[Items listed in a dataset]
>>>>

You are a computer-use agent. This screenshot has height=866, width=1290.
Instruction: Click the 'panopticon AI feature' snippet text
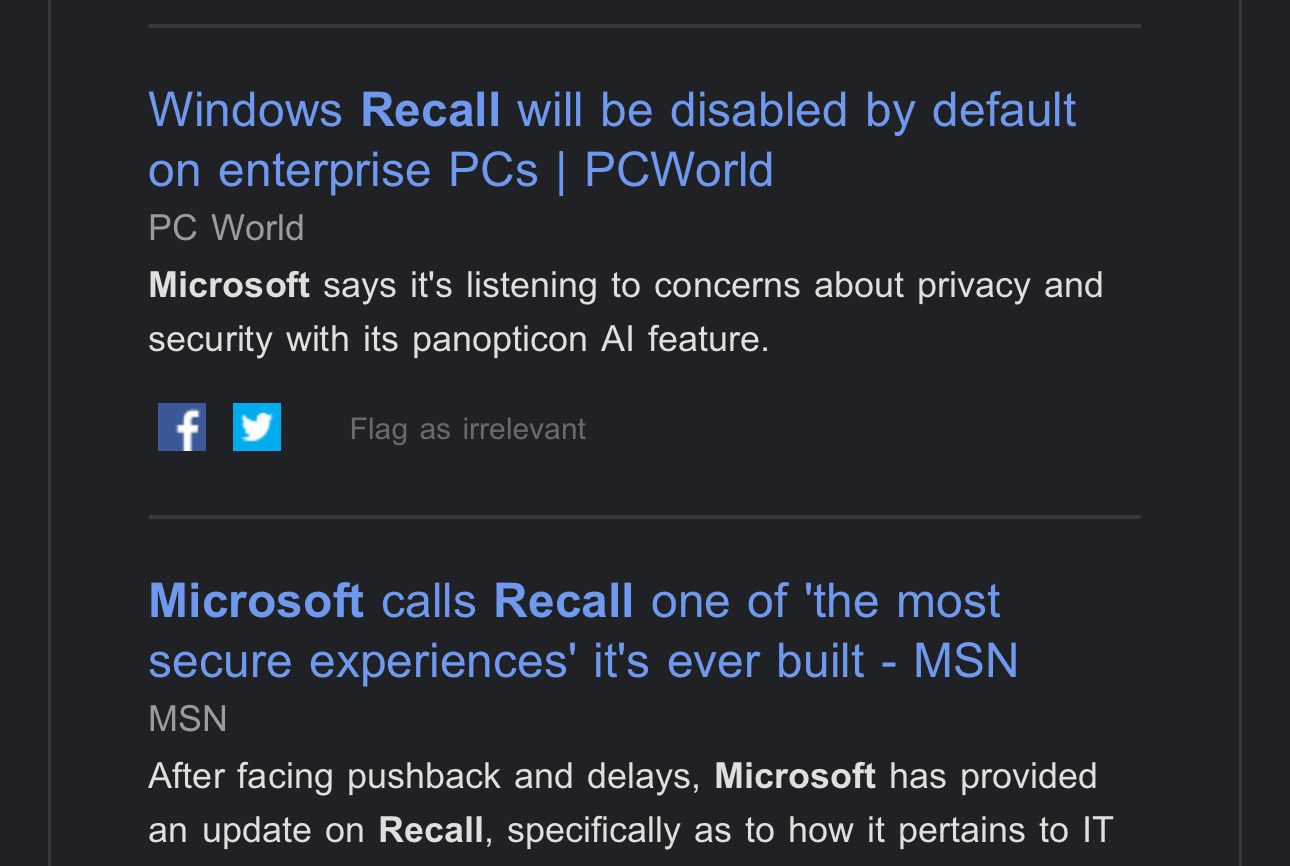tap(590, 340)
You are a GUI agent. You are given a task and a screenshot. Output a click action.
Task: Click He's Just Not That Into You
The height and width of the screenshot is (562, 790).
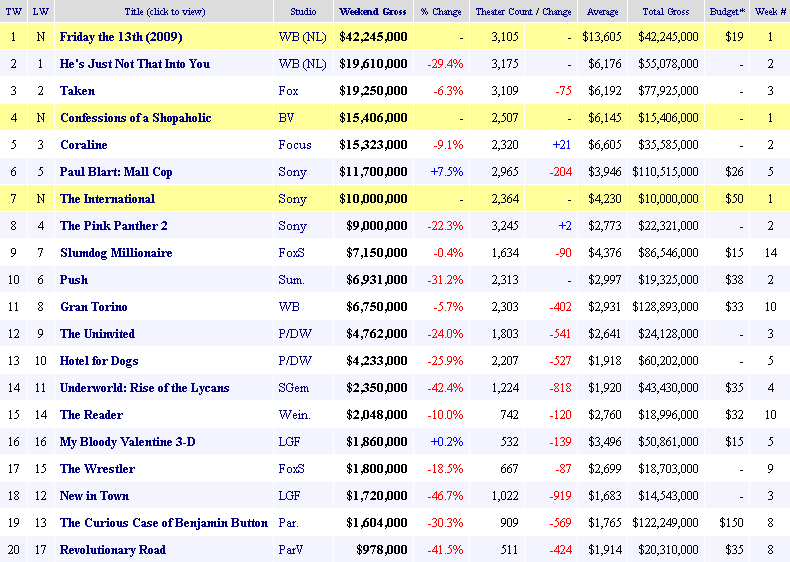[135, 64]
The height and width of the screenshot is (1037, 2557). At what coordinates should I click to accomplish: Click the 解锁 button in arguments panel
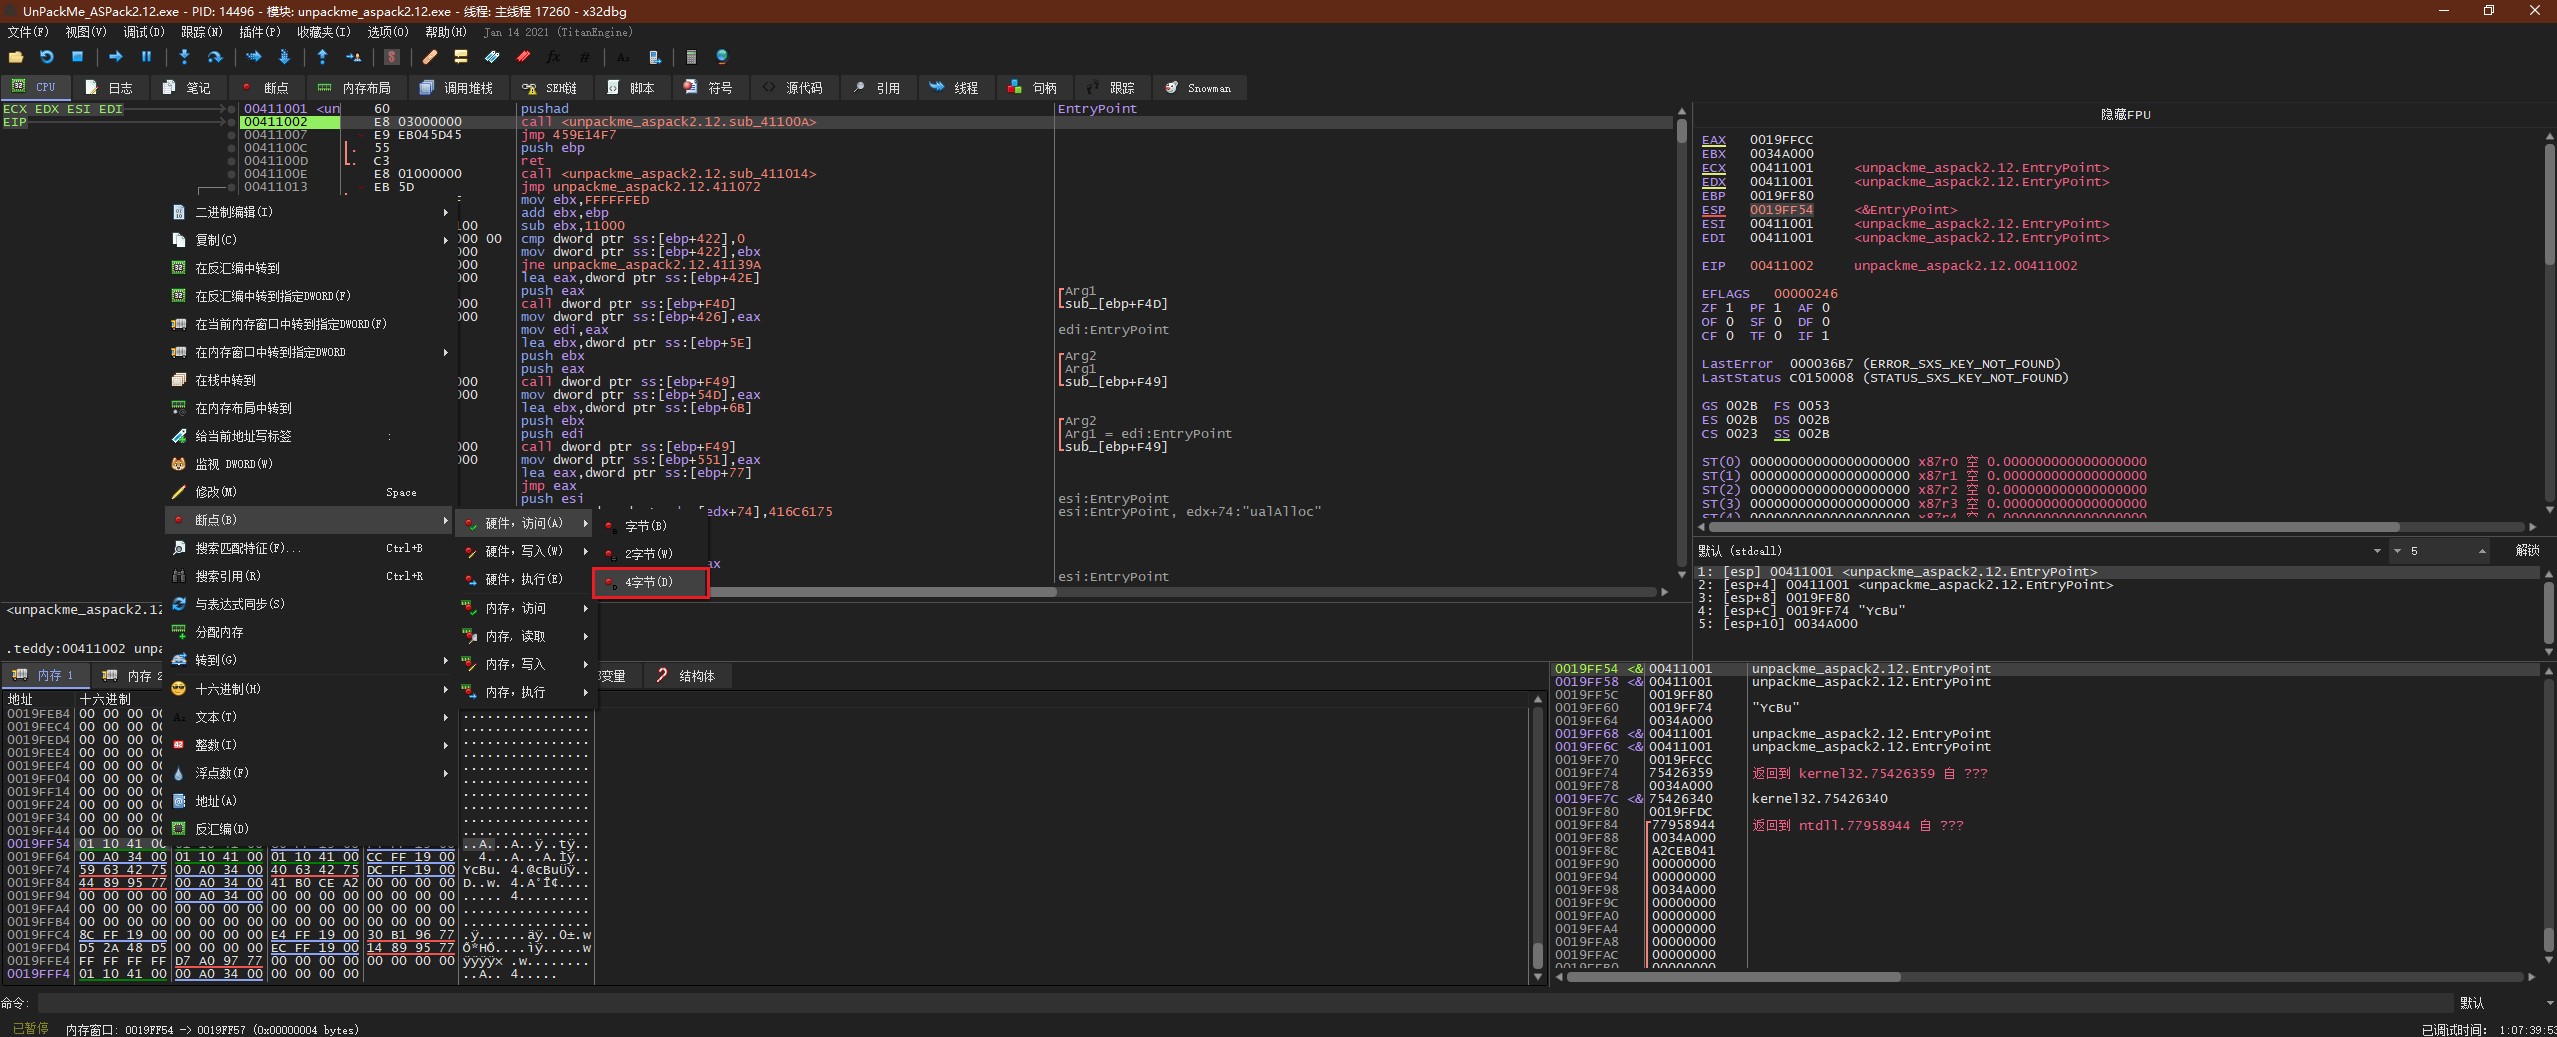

<<<<

▶ **Description of the task**: State in a single number how many lines in the data include the word "agent".

▶ **Exercise answer**: 2